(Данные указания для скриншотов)
====

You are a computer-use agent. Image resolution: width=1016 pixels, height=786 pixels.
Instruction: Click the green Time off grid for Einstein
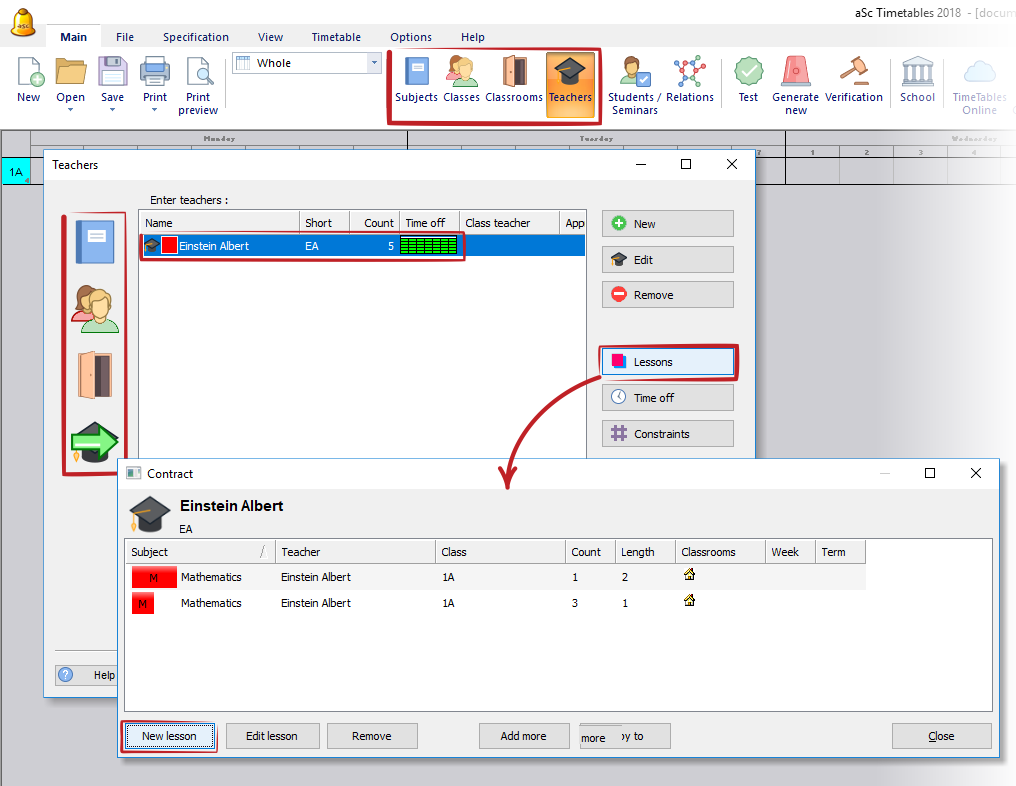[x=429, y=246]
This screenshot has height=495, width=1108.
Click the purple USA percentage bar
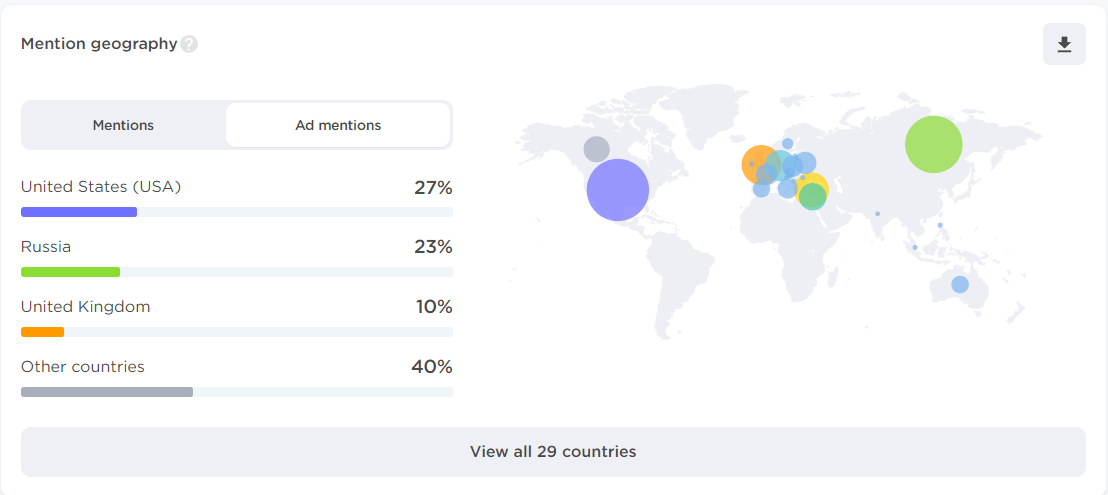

====

ЧТО НУЖНО СДЕЛАТЬ — Преобразуйте все записи выше в нумерованный список строк, пропустив пустые строки. Изображения в ответ не включайте.

ИТОГОВЫЙ РЕЗУЛЬТАТ —
1. You are a computer-use agent. Image resolution: width=1016 pixels, height=786 pixels.
2. Instruction: Click the green Time off grid for Einstein
3. [x=429, y=246]
4. This screenshot has height=495, width=1108.
5. Click the purple USA percentage bar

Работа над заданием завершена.